> [Exercise objective]
Print each line once more, unchanged, from the line holding "Cookie Policy (263, 2410)" to the end of the listing below.

> [Information]
__________

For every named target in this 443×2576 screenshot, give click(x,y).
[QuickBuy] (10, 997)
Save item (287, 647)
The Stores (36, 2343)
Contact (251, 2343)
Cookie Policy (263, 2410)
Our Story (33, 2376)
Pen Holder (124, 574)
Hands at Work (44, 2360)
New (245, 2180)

__________

> [Answer to this exercise]
Cookie Policy (263, 2410)
Our Story (33, 2376)
Pen Holder (124, 574)
Hands at Work (44, 2360)
New (245, 2180)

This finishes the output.